Para el cuarto día, comencé a pensar que tal vez nunca me dejaría salir de sus brazos. Y no estaba segura de querer que lo hiciera.

Así que cuando levantó la mirada desde el sofá, con los ojos brillantes, y dijo:

—Vístete, nena. Vamos a salir hoy —realmente me atraganté con mi sopa.

—¿Qué? —Lo miré como si acabara de sugerir que tomáramos unas vacaciones en el Infierno—. ¿Te refieres a… como afuera? ¿Donde hay gente? ¿Donde pueden pasar cosas?

Arqueó una ceja, divertido.

—Sí, afuera. Como en el mundo real. Vamos a tener una cita.

Dejé el tazón lentamente.

—Sebastián… no creo que sea una buena idea.

Su expresión se suavizó inmediatamente. Se levantó y cruzó la habitación para arrodillarse frente a mí.

—Háblame, Cass.

Desvié la mirada, avergonzada.

—¿Y si alguien me reconoce? ¿Y si Kalmia me encuentra allá afuera? ¿Y si me encuentro con alguien a quien… lastimé?

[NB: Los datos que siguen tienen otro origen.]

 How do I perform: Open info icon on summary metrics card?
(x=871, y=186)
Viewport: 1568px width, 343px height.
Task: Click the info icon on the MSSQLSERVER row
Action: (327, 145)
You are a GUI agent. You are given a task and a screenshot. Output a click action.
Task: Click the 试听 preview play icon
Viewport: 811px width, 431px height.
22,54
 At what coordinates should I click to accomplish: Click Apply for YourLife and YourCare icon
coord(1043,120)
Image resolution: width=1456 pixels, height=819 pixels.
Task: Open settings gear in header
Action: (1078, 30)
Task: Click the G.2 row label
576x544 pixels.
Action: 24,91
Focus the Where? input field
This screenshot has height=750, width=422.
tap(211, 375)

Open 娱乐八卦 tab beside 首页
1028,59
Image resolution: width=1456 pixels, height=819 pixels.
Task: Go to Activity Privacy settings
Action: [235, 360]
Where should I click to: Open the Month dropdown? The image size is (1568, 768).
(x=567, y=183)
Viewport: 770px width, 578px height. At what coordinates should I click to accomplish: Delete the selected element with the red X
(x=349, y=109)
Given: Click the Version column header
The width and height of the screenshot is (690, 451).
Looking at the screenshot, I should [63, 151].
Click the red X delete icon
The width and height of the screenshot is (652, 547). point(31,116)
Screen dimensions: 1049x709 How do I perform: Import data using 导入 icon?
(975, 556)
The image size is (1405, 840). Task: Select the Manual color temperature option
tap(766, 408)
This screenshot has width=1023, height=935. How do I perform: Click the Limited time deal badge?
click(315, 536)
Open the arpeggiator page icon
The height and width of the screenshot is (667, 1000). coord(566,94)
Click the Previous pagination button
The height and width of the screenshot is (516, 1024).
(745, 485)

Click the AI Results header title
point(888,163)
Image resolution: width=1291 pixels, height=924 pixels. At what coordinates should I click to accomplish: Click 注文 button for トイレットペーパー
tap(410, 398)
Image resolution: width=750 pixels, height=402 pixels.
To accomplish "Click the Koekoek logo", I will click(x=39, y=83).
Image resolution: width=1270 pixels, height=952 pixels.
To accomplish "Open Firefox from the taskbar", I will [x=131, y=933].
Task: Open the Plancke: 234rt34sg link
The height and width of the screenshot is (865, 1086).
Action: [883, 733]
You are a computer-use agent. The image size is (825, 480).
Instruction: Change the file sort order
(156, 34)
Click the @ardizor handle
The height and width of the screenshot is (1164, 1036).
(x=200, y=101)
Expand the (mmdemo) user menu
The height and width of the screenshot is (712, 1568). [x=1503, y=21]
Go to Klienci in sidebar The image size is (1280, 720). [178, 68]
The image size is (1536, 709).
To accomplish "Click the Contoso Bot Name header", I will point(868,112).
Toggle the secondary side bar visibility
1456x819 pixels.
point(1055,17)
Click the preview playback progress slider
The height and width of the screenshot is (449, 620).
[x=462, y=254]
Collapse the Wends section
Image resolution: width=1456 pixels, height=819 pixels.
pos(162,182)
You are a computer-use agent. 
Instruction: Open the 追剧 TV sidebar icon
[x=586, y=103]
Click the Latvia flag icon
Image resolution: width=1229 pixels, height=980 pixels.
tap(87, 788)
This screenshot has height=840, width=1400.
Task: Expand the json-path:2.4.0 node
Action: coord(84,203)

Ahí estaba. El peso que no podía sacudirme. No importaba cuánta alegría vertiera en mí, siempre estaba esa fría sombra enroscada alrededor de mi pecho.

Alcanzó mi mano, agarrándola como si fuera el ancla de todo su mundo.

—Cassandra —dijo, con voz baja y firme—, ya no tienes que esconderte. No le debes al mundo tu dolor. Te debes a ti misma la oportunidad de vivir. Y mientras yo esté cerca, ningún demonio, ninguna pesadilla, ningún pasado—nada de eso se acercará a ti.

—Pero…

—Sin peros —dijo, interrumpiéndome con un suave beso en los nudillos—. Ya no estás sola en esto. Me tienes a mí. Y yo te tengo a ti. Déjame mostrarte cómo es eso allá afuera.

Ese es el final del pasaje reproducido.